### Collected data entries

---+---

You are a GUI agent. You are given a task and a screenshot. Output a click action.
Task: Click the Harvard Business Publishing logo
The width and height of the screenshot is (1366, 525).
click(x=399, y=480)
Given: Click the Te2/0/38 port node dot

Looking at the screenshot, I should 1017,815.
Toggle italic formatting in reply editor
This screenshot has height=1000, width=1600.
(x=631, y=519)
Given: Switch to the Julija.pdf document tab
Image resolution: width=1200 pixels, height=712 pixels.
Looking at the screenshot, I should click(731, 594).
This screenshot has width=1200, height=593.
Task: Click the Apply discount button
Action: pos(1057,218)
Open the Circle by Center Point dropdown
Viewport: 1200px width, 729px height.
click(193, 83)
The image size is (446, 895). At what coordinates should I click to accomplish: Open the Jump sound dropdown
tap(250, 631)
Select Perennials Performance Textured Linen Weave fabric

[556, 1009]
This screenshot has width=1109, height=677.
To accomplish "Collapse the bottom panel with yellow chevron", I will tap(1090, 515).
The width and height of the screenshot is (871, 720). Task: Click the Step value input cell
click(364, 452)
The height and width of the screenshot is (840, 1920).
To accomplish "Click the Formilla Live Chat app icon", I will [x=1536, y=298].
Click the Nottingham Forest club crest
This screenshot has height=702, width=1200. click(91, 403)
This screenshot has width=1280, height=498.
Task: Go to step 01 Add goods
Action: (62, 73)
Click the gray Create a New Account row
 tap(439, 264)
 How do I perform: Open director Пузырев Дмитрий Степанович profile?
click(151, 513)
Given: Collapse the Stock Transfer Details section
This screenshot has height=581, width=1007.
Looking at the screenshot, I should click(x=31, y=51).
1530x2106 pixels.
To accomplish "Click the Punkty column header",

---+---

### Task instructions
Scan the records for the string "Collapse" and show every line that contains it.

### Completed task
To accomplish "Collapse the bottom panel with yellow chevron", I will tap(1090, 515).
Given: Collapse the Stock Transfer Details section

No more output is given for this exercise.